Questo vincolo rende la squadra di governo più complessa da costruire: non è solo questione di “nomi di peso”, ma di equilibri di rappresentanza, consenso interno e alleanze politiche.
La costruzione della giunta delineerà anche la composizione del nuovo assetto politico regionale: chi sarà assessore, chi riceverà incarichi istituzionali, presidenze di commissioni, ruoli di rappresentanza.
I “fedelissimi” e il confronto interno
Secondo quanto detto dallo stesso, nelle prossime ore e giorni Decaro sarà impegnato nel confronto con i suoi fedelissimi — ovvero quelle persone e figure che lo hanno sostenuto durante la campagna e con le quali ha costruito la vittoria.
Questo passaggio è cruciale: sarà l’occasione per raccogliere proposte, sondare aspirazioni, valutare le competenze, e iniziare a tracciare una possibile rosa di nomi da proporre per assessori o incarichi di rilievo.
Le interlocuzioni con le forze politiche che lo sostengono
Dopo il confronto interno, Decaro dovrà aprire interlocuzioni con i partiti e le forze politiche che lo sostengono in Consiglio regionale: è un passaggio essenziale per garantire coesione, rappresentanza e stabilità alla maggioranza.
Sarà un equilibrio delicato, perché le richieste e le aspettative sono molte: seggi, ruoli, rappresentatività territoriale, equilibri di genere, e anche visibilità politica per i diversi alleati.
Il “gioco” attorno a Michele Emiliano: quale ruolo per lui?
Un nodo particolarmente delicato riguarda proprio Michele Emiliano, predecessore di Decaro e figura di peso nel panorama politico pugliese. Alcuni ipotizzano che – per garantire un equilibrio all’interno della coalizione — Emiliano potrebbe ricevere un incarico di prestigio, un ruolo di rappresentanza o incarichi istituzionali di rilievo, ad esempio la presidenza del Consiglio regionale.
Tuttavia, Decaro ha già chiarito che — almeno fino alla proclamazione ufficiale degli eletti — non parlerà di giunta definitiva.
In più, la normativa regionale rende complicata una nomina “esterna” come assessore, proprio per le ragioni viste sopra.
Quindi, se Emiliano dovesse ottenere un incarico, è probabile che si tratti di un ruolo istituzionale all’interno del Consiglio o di un incarico che non interferisca con la parità di genere e il rispetto delle regole di rappresentanza.

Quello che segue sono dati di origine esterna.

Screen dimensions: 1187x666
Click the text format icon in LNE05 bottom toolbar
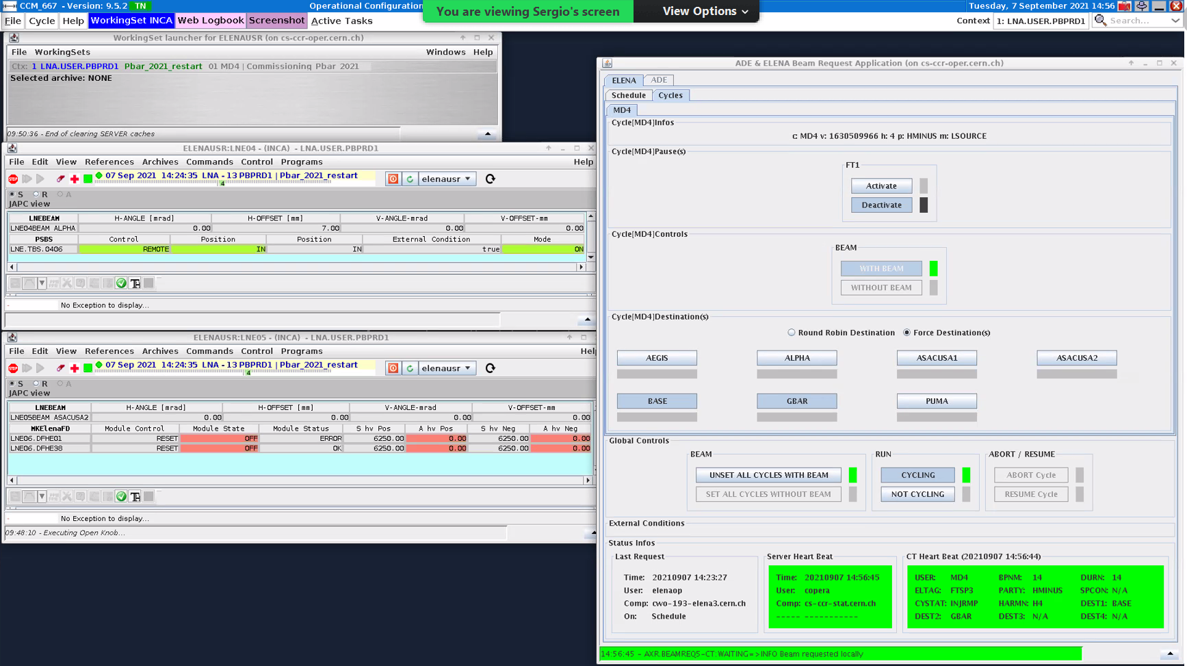135,497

Conclusione: cosa aspettarsi nei prossimi giorni
Il prossimo è un periodo cruciale per la Puglia: la costruzione della giunta, l’assegnazione degli incarichi e la definizione dei ruoli politici e istituzionali determineranno la linea del governo di centro-sinistra nei prossimi anni. Con il vincolo della parità di genere e le regole precise per la nomina degli assessori, il compito di Decaro non sarà semplice. Ma la scelta di come distribuire i ruoli — tra rinnovamento, equilibri di coalizione e legami politici — definirà la “nuova stagione” in Regione.
Il tempo stringe: il confronto interno dovrebbe iniziare presto e le interlocuzioni formali essere avviate nella prossima settimana. Resta da vedere se Emiliano avrà davvero un ruolo, e quale — simbolico, istituzionale o operativo — nel nuovo assetto pugliese.